OV-16 IgG4 antibody tests are currently available in other formats, including ELISA and a rapid diagnostic test.12,13,40 As such, OV-16 is the antigen most commonly used in serologic test for programmatic testing8; however, given the high specificity and sensitivity of the anti-OV-33 IgG4 assay, it has potential for use as a confirmatory test alongside anti-OV-16 in the MBA. The inclusion of two antigens for onchocerciasis in assays for M and E might allow public health practitioners to make rapid determinations in the face of indeterminate or potentially false-positive results. Additionally, M and E programs faced with concerns about missing patent infections, such as when mapping a hypoendemic area, using a combination of tests may reduce the number of missed infections. Furthermore, studies of homologues to OV-33 found in other filarial parasites previously suggested these antigens could be markers of early infection.21,22,4143 If found to be an early marker for onchocerciasis, OV-33 may play a role for the detection of recrudescence in areas that have stopped MDA.
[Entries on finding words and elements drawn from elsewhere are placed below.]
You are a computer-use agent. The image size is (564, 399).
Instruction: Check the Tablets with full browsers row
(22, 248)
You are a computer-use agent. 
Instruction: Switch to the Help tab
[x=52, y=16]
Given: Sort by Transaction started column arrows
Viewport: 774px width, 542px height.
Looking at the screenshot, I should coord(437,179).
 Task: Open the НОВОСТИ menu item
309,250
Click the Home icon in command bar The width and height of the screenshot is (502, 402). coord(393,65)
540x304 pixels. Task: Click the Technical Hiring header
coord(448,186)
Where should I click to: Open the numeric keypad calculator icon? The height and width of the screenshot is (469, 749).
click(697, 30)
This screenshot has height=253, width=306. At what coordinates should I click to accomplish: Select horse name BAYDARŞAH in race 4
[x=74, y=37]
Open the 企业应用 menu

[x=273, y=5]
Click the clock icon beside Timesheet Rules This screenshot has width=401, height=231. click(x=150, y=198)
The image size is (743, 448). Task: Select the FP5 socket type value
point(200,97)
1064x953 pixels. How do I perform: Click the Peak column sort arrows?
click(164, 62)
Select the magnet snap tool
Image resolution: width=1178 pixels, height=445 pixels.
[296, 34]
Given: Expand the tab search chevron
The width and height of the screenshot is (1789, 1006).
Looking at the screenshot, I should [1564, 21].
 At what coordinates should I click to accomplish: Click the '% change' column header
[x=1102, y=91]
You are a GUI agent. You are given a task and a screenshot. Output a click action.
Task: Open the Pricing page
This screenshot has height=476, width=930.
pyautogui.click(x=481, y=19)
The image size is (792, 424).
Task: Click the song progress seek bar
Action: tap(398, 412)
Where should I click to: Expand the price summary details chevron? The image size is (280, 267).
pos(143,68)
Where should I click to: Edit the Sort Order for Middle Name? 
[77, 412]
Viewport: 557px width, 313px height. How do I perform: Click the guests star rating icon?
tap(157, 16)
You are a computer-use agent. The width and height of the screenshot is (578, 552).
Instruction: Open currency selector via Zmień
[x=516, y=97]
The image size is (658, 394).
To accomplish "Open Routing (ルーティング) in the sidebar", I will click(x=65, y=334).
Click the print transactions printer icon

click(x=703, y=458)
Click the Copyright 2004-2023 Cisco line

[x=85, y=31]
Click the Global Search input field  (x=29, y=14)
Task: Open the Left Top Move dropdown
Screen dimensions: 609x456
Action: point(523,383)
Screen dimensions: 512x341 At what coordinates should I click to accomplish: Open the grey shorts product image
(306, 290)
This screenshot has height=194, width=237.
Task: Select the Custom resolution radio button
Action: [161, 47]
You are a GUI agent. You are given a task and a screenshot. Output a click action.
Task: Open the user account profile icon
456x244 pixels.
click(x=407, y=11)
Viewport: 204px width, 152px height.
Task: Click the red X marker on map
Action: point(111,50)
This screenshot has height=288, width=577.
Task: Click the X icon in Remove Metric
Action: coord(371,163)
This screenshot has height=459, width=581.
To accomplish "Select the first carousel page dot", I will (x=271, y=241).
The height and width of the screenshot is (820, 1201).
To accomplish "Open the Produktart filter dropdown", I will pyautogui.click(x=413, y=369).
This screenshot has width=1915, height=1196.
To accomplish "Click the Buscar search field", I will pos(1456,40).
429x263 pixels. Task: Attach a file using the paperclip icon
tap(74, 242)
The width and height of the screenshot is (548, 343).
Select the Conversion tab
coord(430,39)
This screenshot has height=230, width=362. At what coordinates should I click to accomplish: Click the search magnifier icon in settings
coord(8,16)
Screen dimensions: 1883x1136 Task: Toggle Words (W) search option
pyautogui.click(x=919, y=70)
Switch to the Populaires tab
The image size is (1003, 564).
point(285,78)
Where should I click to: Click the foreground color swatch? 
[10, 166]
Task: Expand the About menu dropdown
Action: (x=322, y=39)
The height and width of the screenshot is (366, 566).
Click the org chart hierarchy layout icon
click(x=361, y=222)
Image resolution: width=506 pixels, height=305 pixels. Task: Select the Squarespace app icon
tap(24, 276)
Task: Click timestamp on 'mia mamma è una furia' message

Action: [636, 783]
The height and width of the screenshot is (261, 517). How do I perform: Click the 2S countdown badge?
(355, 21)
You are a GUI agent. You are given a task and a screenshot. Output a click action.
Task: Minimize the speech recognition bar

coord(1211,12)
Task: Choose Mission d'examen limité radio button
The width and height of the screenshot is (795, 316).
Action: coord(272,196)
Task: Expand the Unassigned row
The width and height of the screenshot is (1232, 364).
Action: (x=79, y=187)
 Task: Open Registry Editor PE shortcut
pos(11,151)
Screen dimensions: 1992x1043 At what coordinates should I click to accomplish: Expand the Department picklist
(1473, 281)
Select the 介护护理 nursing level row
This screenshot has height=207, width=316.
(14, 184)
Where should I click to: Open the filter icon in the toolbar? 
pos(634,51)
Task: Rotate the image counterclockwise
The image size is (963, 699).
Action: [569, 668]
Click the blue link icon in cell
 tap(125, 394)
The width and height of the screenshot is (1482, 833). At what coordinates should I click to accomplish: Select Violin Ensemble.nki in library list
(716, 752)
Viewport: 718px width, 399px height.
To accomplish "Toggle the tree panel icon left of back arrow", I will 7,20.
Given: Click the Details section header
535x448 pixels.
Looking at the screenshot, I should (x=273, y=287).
The present study tested only a single batch of coupled beads for each antigen. This was done to avoid variance between batches that could affect cutoff thresholds. Cutoff thresholds are dependent on specific coupling conditions and must be recalibrated for each new batch of antigen-bead coupling that is produced. Although cutoff thresholds are expected to change for each new batch of beads, we anticipate that overall performance characteristics will remain consistent across couplings.

MBAs, whether using just anti-OV-16 or both anti-OV-16 and anti-OV-33 antigens, could be used for routine surveillance anytime. Blood was collected to evaluate the impact of other public health programs (e.g., NTD, malaria, vaccination) in river blindness program areas, generating information for multiple diseases in a single assay. They would also be helpful when used in combination in areas that are being evaluated to determine if MDA can be stopped, as multiple antigens of O. volvulus could be simultaneously tested. The use of the MBA will require specialized training, particularly to ensure proper coupling and determination of cutoff thresholds. It also requires specialized equipment that many programs do not currently possess. However, the needed equipment is becoming more commonly available as various program take up the technology.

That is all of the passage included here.